Fidelity Investments® today announced growth in new accounts
and total assets for its Fidelity®
Roth IRA for Kids
remain strong since the product was introduced in
January 2016. From January 2016 through January 2018, new accounts have
seen a 475 percent increase, with a compounded annual growth rate of 333
percent. Assets have increased 2,399 percent, with a compounded annual
growth rate of 400 percent during the same period. Looking at 2018
alone, the product has realized a 39 percent increase in accounts and a
51 percent increase in assets from January through the end of June.

This press release features multimedia. View the full release here:
https://www.businesswire.com/news/home/20180726005420/en/

Starting early can make a big difference. (Graphic: Business Wire)

Starting early can make a big difference. (Graphic: Business Wire)

= WORK INSTRUCTIONS =
**1.** In the Fidelity press release, rewrite the passage starting at "Fidelity Investments® today" and ending at "end of June.", changing "the product" to "the account".
**2.** Summarize the Fidelity press release in two sentences.
**3.** Continue the Fidelity press release about the Roth IRA for Kids from where it stops.

= GIVEN MATERIAL =
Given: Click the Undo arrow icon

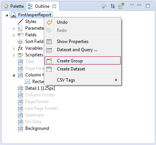Looking at the screenshot, I should pyautogui.click(x=49, y=23).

= TASK-BY-TASK RESULTS =
**1.**
Fidelity Investments® today announced growth in new accounts
and total assets for its Fidelity®
Roth IRA for Kids
remain strong since the account was introduced in
January 2016. From January 2016 through January 2018, new accounts have
seen a 475 percent increase, with a compounded annual growth rate of 333
percent. Assets have increased 2,399 percent, with a compounded annual
growth rate of 400 percent during the same period. Looking at 2018
alone, the account has realized a 39 percent increase in accounts and a
51 percent increase in assets from January through the end of June.

**2.** Fidelity Investments announced continued growth in new accounts and total assets for its Roth IRA for Kids since the product's January 2016 launch, with new accounts up 475 percent and assets up 2,399 percent through January 2018. From January through the end of June 2018, accounts rose 39 percent and assets 51 percent.

**3.**
Average account size also increased to $3,801 at the end of June 2018
from $2,626 in 2016.1 The growth is driven in large part by
their popularity among parents with children under the age of 18 and
relatives who want to give their kids a jumpstart on saving for the
future.

"Parents know that time is on their child's side and want to encourage
good savings habits as soon as they're able to start earning their own
money," said Melissa Ridolfi, vice president of Retirement and College
Leadership at Fidelity Investments. "Let's be honest, convincing a child
to hand over their hard-earned cash to invest in a Roth IRA may be
challenging, but engaging in financial conversations when your child is
beginning to understand the value of money can help them develop the
discipline to make wise financial decisions later."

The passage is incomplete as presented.